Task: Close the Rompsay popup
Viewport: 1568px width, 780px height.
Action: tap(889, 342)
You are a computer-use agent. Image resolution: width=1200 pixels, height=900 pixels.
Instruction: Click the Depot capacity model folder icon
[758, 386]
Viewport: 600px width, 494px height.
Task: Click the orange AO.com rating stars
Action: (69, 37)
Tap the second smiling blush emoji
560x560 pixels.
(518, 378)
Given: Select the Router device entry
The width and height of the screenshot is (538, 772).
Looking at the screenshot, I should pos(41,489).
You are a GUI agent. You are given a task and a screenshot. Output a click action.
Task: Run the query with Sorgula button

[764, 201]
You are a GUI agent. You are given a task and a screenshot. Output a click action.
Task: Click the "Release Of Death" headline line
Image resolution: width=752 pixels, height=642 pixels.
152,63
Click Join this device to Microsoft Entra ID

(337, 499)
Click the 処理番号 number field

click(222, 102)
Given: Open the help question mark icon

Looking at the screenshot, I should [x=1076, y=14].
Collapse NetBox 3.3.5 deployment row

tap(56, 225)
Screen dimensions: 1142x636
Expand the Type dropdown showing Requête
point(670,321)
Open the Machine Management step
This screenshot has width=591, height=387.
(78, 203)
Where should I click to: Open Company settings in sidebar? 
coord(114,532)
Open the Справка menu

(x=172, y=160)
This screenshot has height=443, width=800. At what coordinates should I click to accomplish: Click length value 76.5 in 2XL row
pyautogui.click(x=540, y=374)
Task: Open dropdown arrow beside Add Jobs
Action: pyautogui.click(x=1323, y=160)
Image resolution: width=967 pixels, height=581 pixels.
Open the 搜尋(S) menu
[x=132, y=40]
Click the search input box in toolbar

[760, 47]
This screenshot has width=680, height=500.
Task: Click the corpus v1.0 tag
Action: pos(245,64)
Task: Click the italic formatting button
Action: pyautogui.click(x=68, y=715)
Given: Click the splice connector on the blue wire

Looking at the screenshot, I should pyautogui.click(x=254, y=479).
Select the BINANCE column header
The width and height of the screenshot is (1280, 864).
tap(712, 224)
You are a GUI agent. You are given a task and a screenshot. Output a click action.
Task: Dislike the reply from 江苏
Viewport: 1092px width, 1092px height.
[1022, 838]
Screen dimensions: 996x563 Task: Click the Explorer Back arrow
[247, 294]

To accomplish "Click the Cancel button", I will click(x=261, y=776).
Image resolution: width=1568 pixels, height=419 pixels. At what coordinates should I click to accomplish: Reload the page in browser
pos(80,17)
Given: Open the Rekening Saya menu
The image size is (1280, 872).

★ ★ ★ ★ ★

WORK TO DO: Copy every item above line for line, keeping each character as it stands.

FULL ANSWER:
Task: Close the Rompsay popup
Viewport: 1568px width, 780px height.
Action: tap(889, 342)
You are a computer-use agent. Image resolution: width=1200 pixels, height=900 pixels.
Instruction: Click the Depot capacity model folder icon
[758, 386]
Viewport: 600px width, 494px height.
Task: Click the orange AO.com rating stars
Action: (69, 37)
Tap the second smiling blush emoji
560x560 pixels.
(518, 378)
Given: Select the Router device entry
The width and height of the screenshot is (538, 772).
Looking at the screenshot, I should pos(41,489).
You are a GUI agent. You are given a task and a screenshot. Output a click action.
Task: Run the query with Sorgula button

[764, 201]
You are a GUI agent. You are given a task and a screenshot. Output a click action.
Task: Click the "Release Of Death" headline line
Image resolution: width=752 pixels, height=642 pixels.
152,63
Click Join this device to Microsoft Entra ID

(337, 499)
Click the 処理番号 number field

click(222, 102)
Given: Open the help question mark icon

Looking at the screenshot, I should [x=1076, y=14].
Collapse NetBox 3.3.5 deployment row

tap(56, 225)
Screen dimensions: 1142x636
Expand the Type dropdown showing Requête
point(670,321)
Open the Machine Management step
This screenshot has width=591, height=387.
(78, 203)
Where should I click to: Open Company settings in sidebar? 
coord(114,532)
Open the Справка menu

(x=172, y=160)
This screenshot has height=443, width=800. At what coordinates should I click to accomplish: Click length value 76.5 in 2XL row
pyautogui.click(x=540, y=374)
Task: Open dropdown arrow beside Add Jobs
Action: pyautogui.click(x=1323, y=160)
Image resolution: width=967 pixels, height=581 pixels.
Open the 搜尋(S) menu
[x=132, y=40]
Click the search input box in toolbar

[760, 47]
This screenshot has width=680, height=500.
Task: Click the corpus v1.0 tag
Action: pos(245,64)
Task: Click the italic formatting button
Action: pyautogui.click(x=68, y=715)
Given: Click the splice connector on the blue wire

Looking at the screenshot, I should pyautogui.click(x=254, y=479).
Select the BINANCE column header
The width and height of the screenshot is (1280, 864).
tap(712, 224)
You are a GUI agent. You are given a task and a screenshot. Output a click action.
Task: Dislike the reply from 江苏
Viewport: 1092px width, 1092px height.
[1022, 838]
Screen dimensions: 996x563 Task: Click the Explorer Back arrow
[247, 294]

To accomplish "Click the Cancel button", I will click(x=261, y=776).
Image resolution: width=1568 pixels, height=419 pixels. At what coordinates should I click to accomplish: Reload the page in browser
pos(80,17)
Given: Open the Rekening Saya menu
The image size is (1280, 872).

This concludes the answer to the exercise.